Glenoid bone loss is a significant problem in the management of shoulder instability. The threshold at which the bone loss is considered "critical" requiring bony reconstruction has steadily dropped and is now approximately 15%. This necessitates accurate measurement in order that the correct operation is performed. CT scanning is the most commonly used modality and there are a number of techniques described to measure the bone loss however few have been validated. The aim of this study was to assess the accuracy of the most commonly used techniques for measuring glenoid bone loss on CT.
Anatomically accurate models with known glenoid diameter and degree of bone loss were used to determine the mathematical and statistical accuracy of six of the most commonly described techniques (relative diameter, linear ipsilateral circle of best fit (COBF), linear contralateral COBF, Pico, Sugaya, and circle line methods).

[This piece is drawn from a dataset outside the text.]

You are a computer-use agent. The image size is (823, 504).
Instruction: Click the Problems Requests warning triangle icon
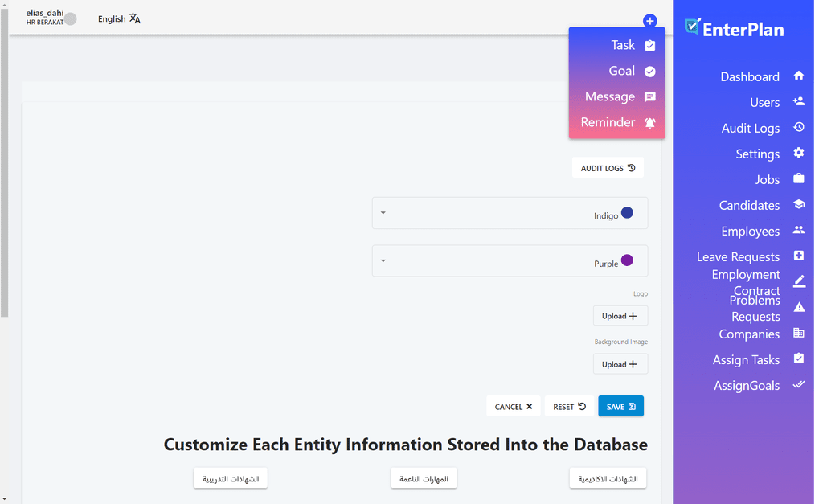point(798,307)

The models were prepared at 13.8%, 17.6%, and 22.9% bone loss. Sequential CT scans were taken and randomized. Blinded reviewers made repeated measurements using the different techniques with a threshold for theoretical bone grafting set at 15%.
At 13.8%, only the Pico technique measured under the threshold. At 17.6% and 22.9% bone loss all techniques measured above the threshold. The Pico technique was 97.1% accurate, but had a high false-negative rate and poor sensitivity underestimating the need for grafting. The Sugaya technique had 100% specificity but 25% of the measurements were incorrectly above the threshold. A contralateral COBF underestimates the area by 16% and the diameter by 5 to 7%.
No one method stands out as being truly accurate and clinicians need to be aware of the limitations of their chosen technique. They are not interchangeable, and caution must be used when reading the literature as comparisons are not reliable.
肩胛盂骨质流失是肩关节不稳治疗中的一个重要问题。被认为“严重”到需要进行骨重建的骨质流失阈值一直在稳步下降,目前约为15%。这就需要进行精确测量,以便实施正确的手术。CT扫描是最常用的方式,有多种测量骨质流失的技术被描述,但很少有经过验证的。本研究的目的是评估CT上测量肩胛盂骨质流失的最常用技术的准确性。
使用具有已知肩胛盂直径和骨质流失程度的解剖学精确模型,来确定六种最常描述的技术(相对直径、同侧线性最佳拟合圆(COBF)、对侧线性COBF、皮科法、菅谷法和环线法)的数学和统计准确性。模型的骨质流失率分别设定为13.8%、17.6%和22.9%。进行连续CT扫描并随机化。不知情的审阅者使用不同技术进行重复测量,理论上骨移植的阈值设定为15%。
在骨质流失率为13.8%时,只有皮科技术测量结果低于阈值。在骨质流失率为17.6%和22.9%时,所有技术测量结果均高于阈值。皮科技术的准确率为97.1%,但假阴性率高,敏感性差,低估了移植的必要性。菅谷技术的特异性为100%,但25%的测量结果错误地高于阈值。对侧COBF法低估面积16%,直径低估5%至7%。
没有一种方法被证明是真正准确的,临床医生需要意识到他们所选择技术的局限性。这些方法不可相互替代,在阅读文献时必须谨慎,因为比较结果并不可靠。